Throw in the fact that Mr Berlusconi is in government with the Alleanza Nazionale (AN), historical successor to Mussolini's Fascists, and it becomes clear that Mr Berlusconi was not so much treading on thin ice as plummeting straight through it. Mr Fini, leader of the AN as well as Deputy Prime Minister, who sat next to Mr Berlusconi, palpably embarrassed, throughout the performance, was quick afterwards to say his boss should not have said it and should apologise. There were strengthening rumours yesterday that Mr Fini, who has long striven to bring his party into the respectable mainstream, may leave the government.

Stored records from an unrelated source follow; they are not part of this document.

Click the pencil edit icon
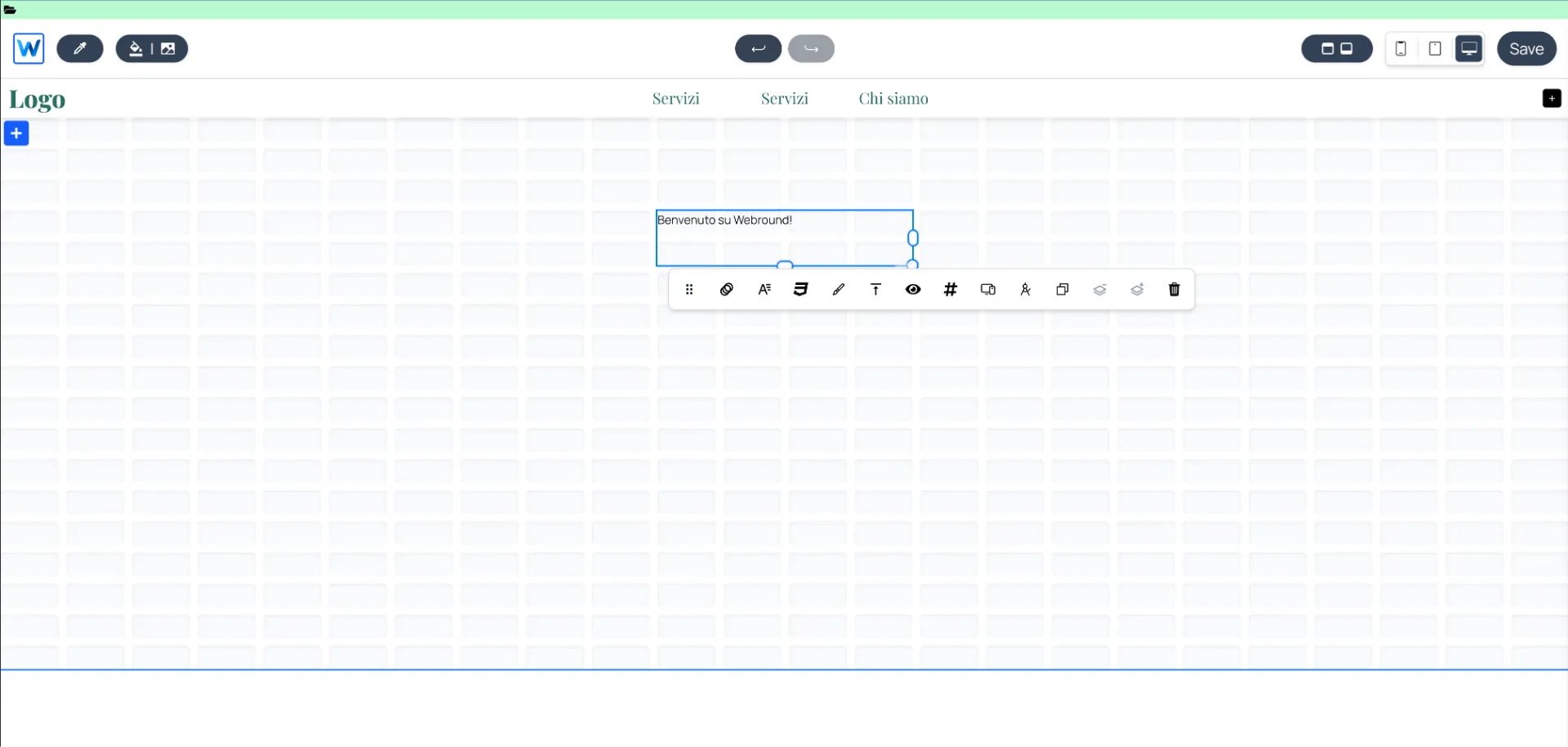This screenshot has width=1568, height=747. 839,289
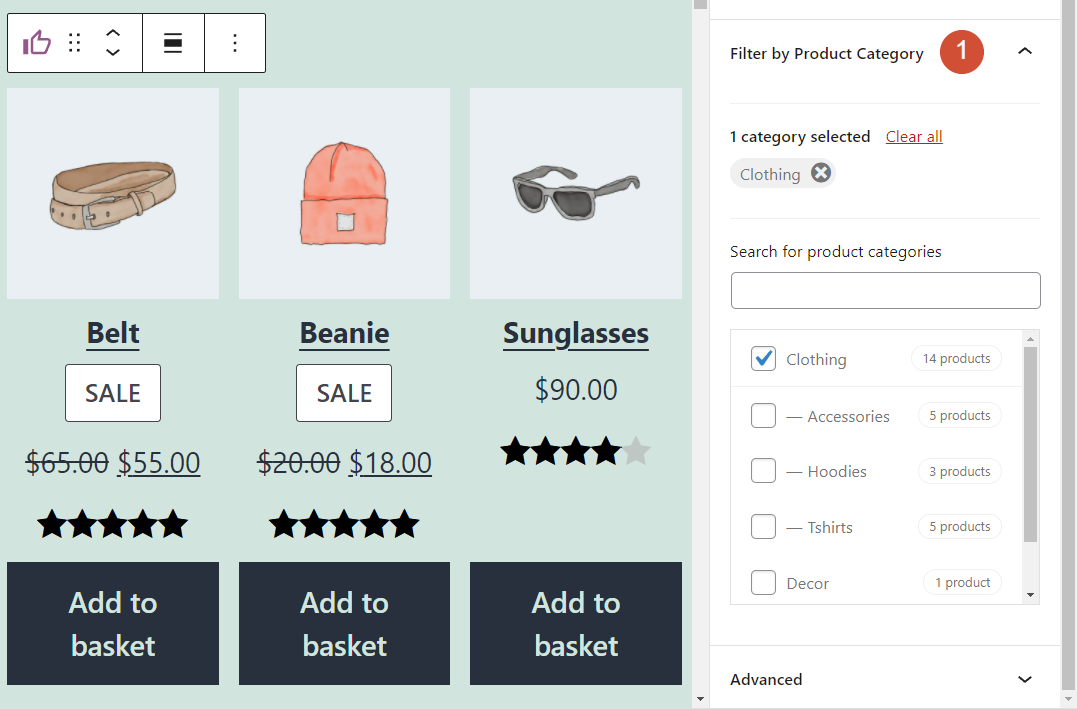Open the block alignment dropdown
This screenshot has width=1077, height=709.
pyautogui.click(x=173, y=43)
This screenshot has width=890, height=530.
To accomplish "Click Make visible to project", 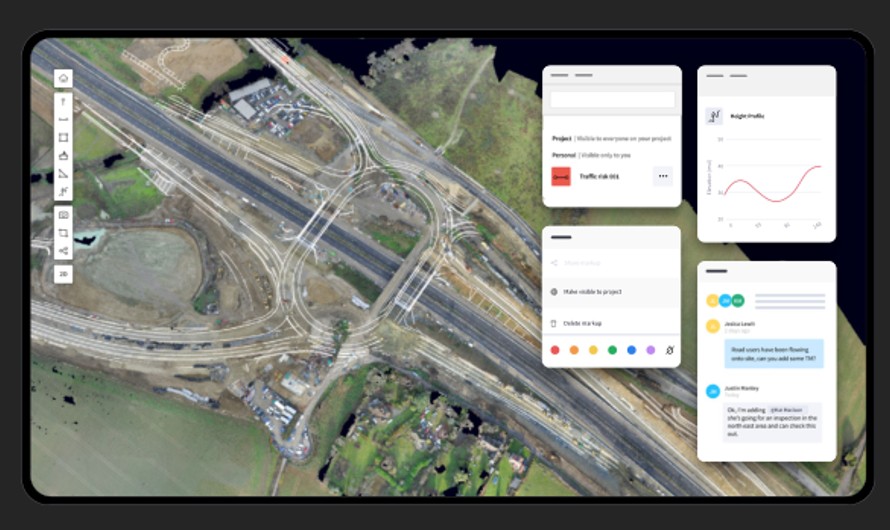I will tap(592, 292).
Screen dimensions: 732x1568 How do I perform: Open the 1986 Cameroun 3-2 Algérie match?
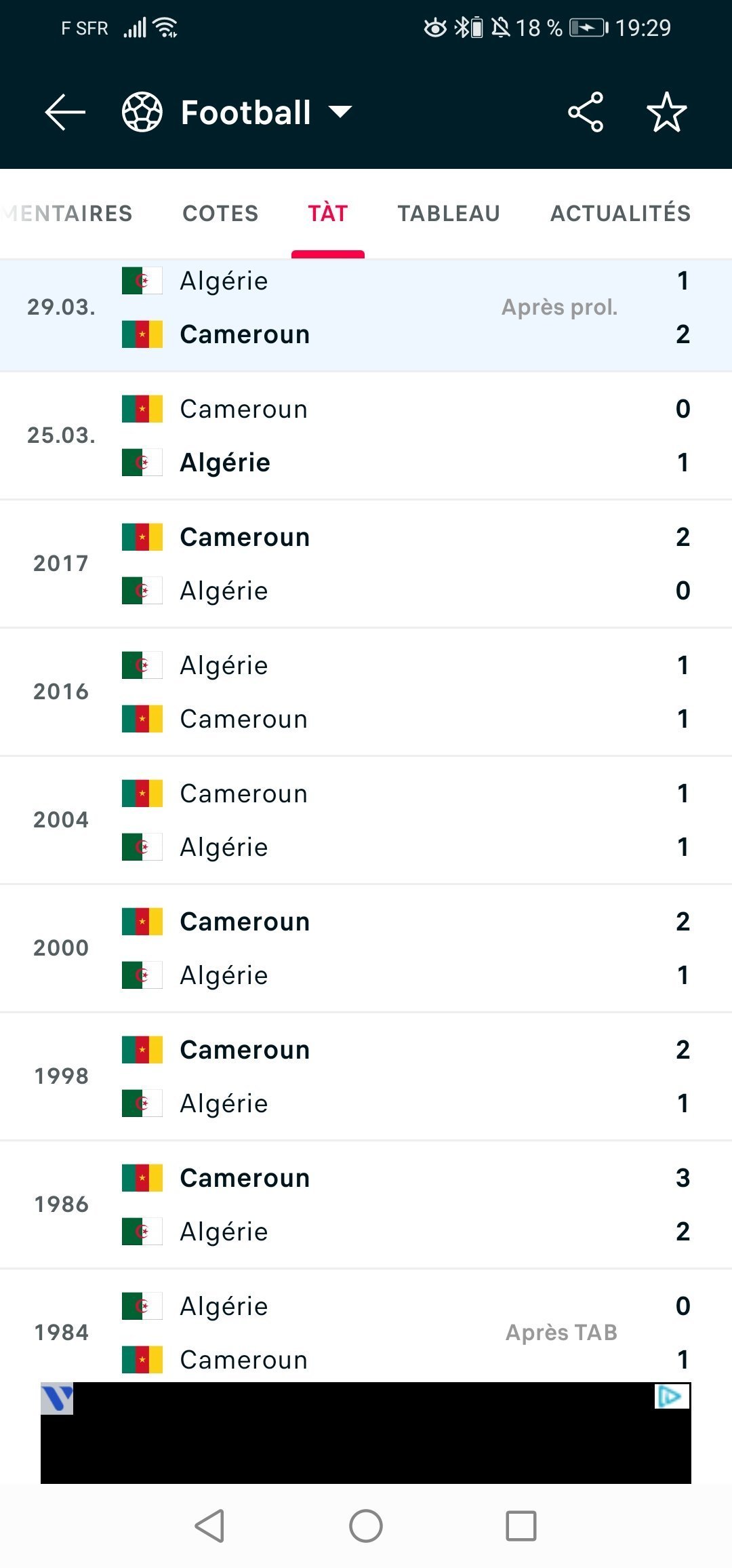[366, 1204]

The spokesman of Rome's Jewish community, Riccardo Pacifici, described the remark as "an offence against the Italians who are rightly indignant about those few imbeciles who tell jocular stories about the Holocaust". Mr Pacifici went on to request the Prime Minister to "find a way to explain which comical stories he is referring to, because otherwise this would really be a joke in the worst taste".

Mr Pacifici and Mr Berlusconi's journalistic critics had put their finger on something disturbing within the culture of this government: a thick seam of vulgarity and xenophobia, intensified by increasing evidence that Mr Berlusconi himself is paranoid; "an uncontrollable escalation," La Repubblica termed it, "of wounded megalomania."

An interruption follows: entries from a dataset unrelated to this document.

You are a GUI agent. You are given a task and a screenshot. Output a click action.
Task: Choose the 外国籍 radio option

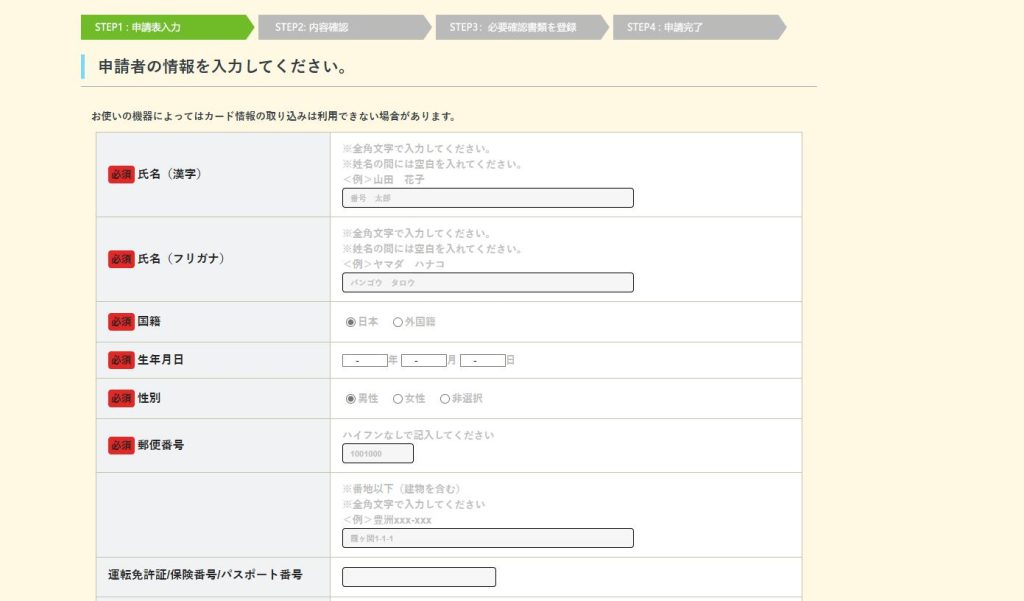[x=398, y=322]
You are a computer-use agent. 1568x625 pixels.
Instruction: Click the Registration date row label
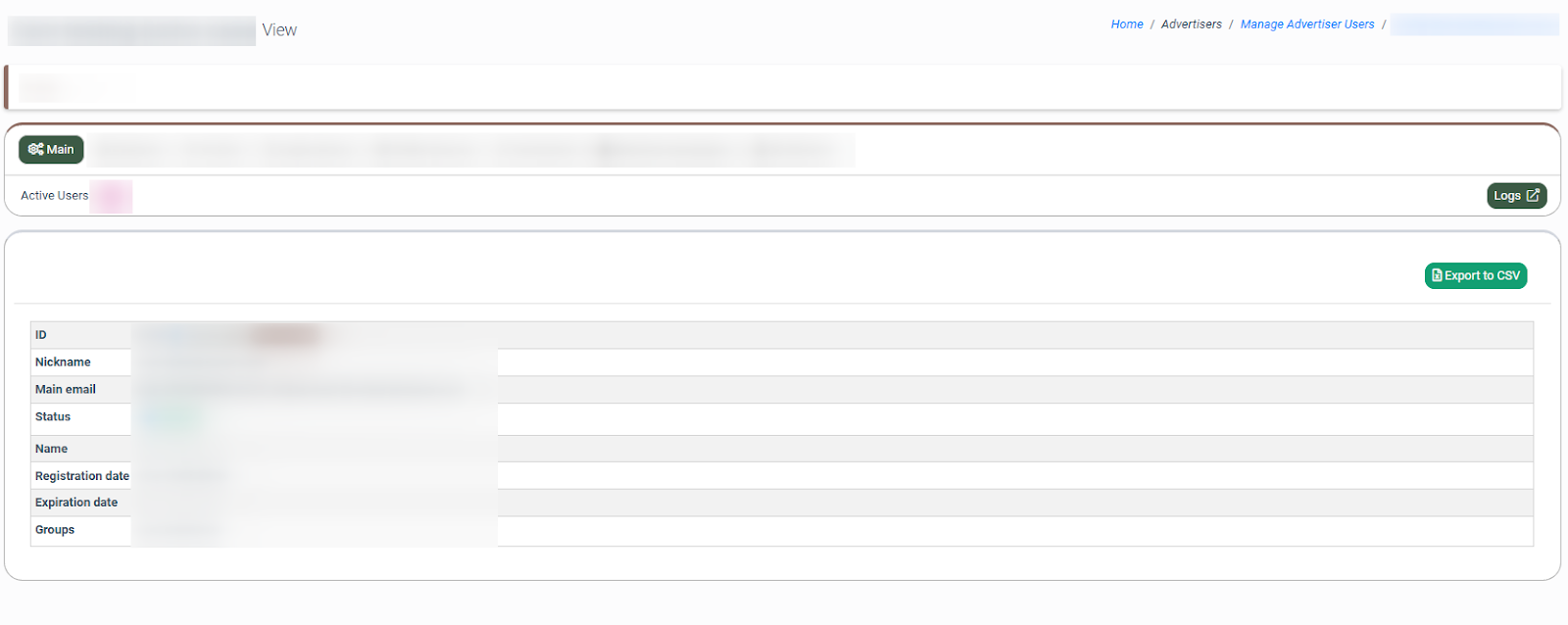click(82, 476)

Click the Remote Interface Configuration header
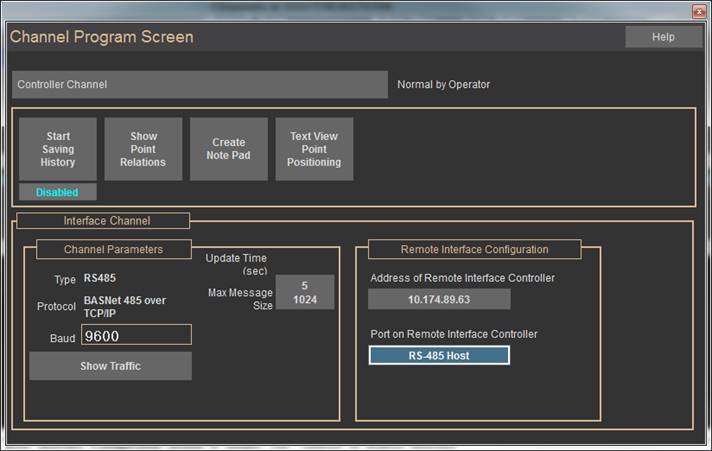[x=475, y=249]
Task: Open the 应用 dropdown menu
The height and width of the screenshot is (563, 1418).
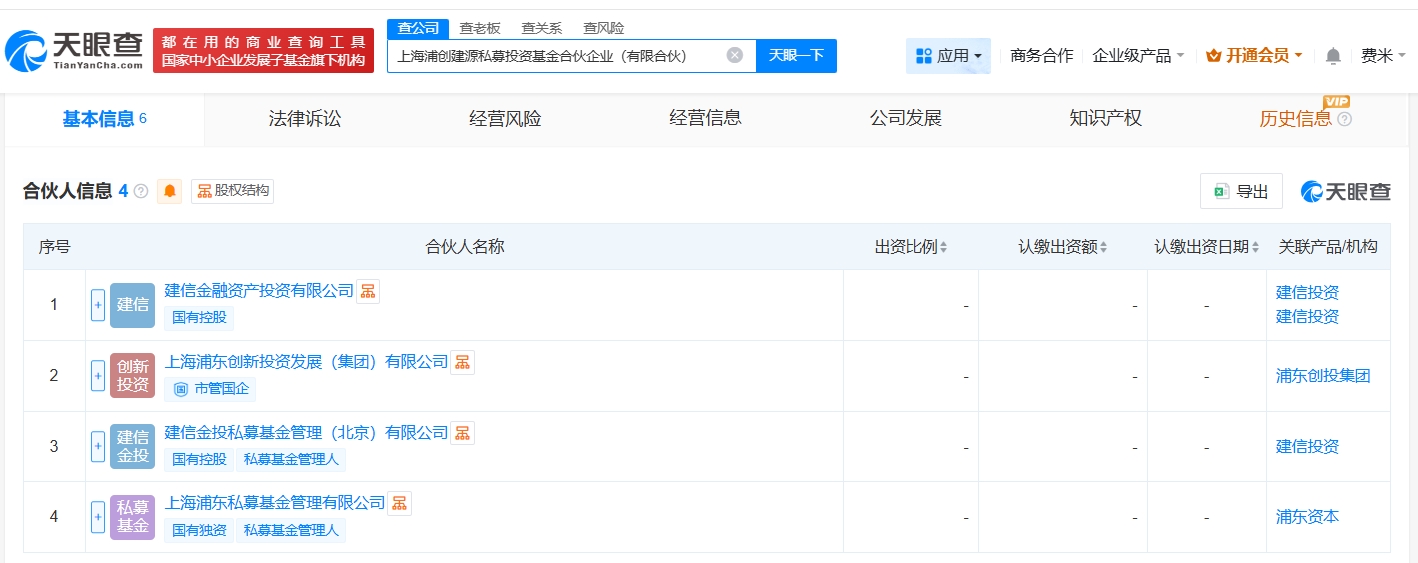Action: [x=948, y=56]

Umberto Bossi, the loudmouthed leader of the Northern League, Mr Berlusconi's other principal political ally, with whom he dines every Monday, and who said the other week that the Italian Navy should fire its cannon at the boats of illegal immigrants, is the normal conduit of these qualities. But Mr Berlusconi demonstrated in Strasbourg that he is on the same wavelength.

Yesterday, after sleeping on it, Mr Berlusconi had reached the only satisfactory explanation: the attack of Mr Schultz was a plot cooked up by the leftists in Italy. The Italian prison camp and the European prison camp were one and the same.

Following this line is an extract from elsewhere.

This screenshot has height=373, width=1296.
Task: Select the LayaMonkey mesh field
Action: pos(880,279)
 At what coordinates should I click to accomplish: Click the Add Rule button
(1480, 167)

Rete 4: owned by Mr Berlusconi's company Mediaset. Evening news bulletin - Mr Berlusconi is second item. Over shots of Martin Schultz gesticulating - "See the manner in which he behaves towards the Prime Minister." Mr Berlusconi: "My remark was an ironic joke." No reference to the demand for an apology.

Rai 3: state channel controlled by opponents of Mr Berlusconi. Evening news bulletin - Mr Berlusconi is top story. Opposition politician: "The problem now is to restore credibility in the Italian presidency. Berlusconi must apologise." A German MP says: "I'm sure Prime Minister Berlusconi is intelligent enough to to find a way out of this mess."

Il Giornale: daily owned by Mr Berlusconi's brother. Page 2 - Former president Francesco Cossiga: "The Fourth Reich attacked us because we are an obstacle to Franco-German hegemony."

L'Unita: communist-backed daily. "Any hope that Italy might appear to be a normal country is already over."

La Repubblica: owned by Carlo de Benedetti, Mr Berlusconi's business rival. "The credibility of the Italian presidency has hit rock bottom."

Corriere della Sera. "Politically it is a grave mistake not to have lifted a finger to resolve his conflicts of interest ... it's pure and simple suicide."

La Stampa. "A joke can ruin everything ... thanks to this joke, a speech [by Mr Berlusconi] judged by many to be judicious, balanced and promising went to waste."